— SUPPLIED MATERIAL —
════════════════════
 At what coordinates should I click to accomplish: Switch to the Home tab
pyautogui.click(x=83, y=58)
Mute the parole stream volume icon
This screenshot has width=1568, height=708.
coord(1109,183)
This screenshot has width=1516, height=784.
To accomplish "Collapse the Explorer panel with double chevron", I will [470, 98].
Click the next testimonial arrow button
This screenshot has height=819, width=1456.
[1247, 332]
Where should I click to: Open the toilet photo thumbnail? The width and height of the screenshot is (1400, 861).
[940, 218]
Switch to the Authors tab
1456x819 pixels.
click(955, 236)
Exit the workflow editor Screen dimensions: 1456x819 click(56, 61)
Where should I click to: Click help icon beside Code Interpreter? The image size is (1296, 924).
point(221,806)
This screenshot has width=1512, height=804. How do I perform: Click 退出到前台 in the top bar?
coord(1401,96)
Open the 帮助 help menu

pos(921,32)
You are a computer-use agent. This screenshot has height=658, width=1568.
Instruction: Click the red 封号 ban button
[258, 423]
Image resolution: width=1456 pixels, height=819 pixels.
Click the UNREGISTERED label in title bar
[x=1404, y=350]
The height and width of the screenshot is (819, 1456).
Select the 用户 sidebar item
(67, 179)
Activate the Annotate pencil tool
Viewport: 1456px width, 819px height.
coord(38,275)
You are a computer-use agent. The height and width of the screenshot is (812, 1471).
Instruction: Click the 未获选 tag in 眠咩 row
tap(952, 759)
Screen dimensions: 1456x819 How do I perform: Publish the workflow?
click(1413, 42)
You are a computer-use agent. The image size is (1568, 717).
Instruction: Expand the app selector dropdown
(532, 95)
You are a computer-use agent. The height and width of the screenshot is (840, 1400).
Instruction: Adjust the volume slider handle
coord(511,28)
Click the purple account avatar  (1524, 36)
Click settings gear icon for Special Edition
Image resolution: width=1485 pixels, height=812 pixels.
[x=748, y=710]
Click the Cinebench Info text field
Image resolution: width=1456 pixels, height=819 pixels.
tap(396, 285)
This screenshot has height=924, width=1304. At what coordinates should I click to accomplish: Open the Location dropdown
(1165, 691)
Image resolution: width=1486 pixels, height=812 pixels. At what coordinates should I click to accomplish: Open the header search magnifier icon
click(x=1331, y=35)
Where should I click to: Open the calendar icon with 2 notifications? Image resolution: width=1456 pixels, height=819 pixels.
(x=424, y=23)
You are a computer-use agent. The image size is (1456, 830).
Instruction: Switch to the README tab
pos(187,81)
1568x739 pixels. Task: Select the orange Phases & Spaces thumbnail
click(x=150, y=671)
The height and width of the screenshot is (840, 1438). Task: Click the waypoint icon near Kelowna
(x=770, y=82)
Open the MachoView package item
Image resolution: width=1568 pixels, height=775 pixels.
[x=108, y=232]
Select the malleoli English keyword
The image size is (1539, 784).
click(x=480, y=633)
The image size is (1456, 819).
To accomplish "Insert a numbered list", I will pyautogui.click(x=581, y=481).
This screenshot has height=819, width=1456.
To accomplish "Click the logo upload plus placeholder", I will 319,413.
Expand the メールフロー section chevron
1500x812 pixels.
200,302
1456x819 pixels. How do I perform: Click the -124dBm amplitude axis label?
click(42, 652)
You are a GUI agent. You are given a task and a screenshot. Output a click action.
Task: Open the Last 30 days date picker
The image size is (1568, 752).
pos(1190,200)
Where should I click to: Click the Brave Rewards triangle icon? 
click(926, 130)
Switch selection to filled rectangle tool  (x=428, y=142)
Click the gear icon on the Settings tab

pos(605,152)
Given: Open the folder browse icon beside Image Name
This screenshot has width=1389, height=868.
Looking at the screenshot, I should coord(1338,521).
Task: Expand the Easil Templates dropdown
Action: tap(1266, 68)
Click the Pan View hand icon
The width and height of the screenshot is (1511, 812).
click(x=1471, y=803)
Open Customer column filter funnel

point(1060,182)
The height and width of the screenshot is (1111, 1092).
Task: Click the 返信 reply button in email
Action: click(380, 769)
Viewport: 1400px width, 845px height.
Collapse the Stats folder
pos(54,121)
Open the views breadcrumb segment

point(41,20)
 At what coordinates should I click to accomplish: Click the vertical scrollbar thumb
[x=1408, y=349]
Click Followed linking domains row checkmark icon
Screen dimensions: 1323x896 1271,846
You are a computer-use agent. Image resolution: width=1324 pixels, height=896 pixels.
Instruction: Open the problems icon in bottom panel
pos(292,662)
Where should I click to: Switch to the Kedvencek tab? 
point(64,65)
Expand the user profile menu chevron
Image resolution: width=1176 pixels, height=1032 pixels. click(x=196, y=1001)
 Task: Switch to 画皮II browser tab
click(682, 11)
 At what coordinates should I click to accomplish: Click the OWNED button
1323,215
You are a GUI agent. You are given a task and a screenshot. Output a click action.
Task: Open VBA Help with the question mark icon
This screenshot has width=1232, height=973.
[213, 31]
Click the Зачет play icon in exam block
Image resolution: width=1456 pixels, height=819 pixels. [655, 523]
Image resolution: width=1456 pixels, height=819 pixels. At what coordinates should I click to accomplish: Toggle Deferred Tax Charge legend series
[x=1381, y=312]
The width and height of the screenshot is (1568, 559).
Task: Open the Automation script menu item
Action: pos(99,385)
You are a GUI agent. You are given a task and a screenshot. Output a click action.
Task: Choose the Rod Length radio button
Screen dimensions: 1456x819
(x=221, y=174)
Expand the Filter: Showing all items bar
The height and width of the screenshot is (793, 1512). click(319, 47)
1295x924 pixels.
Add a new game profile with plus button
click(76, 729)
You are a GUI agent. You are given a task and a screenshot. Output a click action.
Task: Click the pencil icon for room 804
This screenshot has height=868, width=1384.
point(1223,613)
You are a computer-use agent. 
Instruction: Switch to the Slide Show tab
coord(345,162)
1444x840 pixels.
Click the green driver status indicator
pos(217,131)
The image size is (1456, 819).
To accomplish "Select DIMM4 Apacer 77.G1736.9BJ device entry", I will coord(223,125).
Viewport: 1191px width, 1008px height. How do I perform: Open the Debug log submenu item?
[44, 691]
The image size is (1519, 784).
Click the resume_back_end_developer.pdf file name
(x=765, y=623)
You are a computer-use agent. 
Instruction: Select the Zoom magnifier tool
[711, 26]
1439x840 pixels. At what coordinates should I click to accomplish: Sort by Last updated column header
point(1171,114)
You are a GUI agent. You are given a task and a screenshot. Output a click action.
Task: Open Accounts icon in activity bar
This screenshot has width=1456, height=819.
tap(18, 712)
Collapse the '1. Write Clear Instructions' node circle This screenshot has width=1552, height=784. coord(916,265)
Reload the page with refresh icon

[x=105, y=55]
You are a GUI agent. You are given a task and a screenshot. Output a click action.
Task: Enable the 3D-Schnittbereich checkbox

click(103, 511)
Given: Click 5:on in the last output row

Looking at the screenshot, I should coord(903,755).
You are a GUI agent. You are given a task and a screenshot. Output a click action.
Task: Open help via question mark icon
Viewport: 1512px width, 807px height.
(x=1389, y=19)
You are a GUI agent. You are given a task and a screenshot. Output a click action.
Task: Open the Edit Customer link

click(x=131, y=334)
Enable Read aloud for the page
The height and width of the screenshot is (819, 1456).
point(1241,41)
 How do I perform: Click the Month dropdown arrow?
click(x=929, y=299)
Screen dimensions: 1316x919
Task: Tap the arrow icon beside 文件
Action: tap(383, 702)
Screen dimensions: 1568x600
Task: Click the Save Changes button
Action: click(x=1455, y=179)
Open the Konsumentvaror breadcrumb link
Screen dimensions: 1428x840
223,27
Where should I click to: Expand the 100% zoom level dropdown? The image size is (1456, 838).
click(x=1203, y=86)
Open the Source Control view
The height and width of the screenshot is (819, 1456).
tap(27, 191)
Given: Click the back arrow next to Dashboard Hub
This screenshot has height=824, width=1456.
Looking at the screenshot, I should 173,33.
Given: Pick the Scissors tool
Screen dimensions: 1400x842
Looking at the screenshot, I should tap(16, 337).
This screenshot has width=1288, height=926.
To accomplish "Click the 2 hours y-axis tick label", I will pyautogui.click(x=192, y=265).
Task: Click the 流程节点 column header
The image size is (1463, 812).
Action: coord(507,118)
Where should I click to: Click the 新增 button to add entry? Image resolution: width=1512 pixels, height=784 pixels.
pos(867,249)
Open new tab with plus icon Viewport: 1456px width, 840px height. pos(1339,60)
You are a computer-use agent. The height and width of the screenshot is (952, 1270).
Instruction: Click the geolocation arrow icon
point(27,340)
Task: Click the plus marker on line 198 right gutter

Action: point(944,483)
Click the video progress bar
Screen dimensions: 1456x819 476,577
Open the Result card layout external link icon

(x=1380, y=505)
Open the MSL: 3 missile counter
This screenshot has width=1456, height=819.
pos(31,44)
════════════════════
— TO DO —
Copy down each line in the entries that has the word "pencil".

— EXERCISE RESPONSE —
Activate the Annotate pencil tool
Task: Click the pencil icon for room 804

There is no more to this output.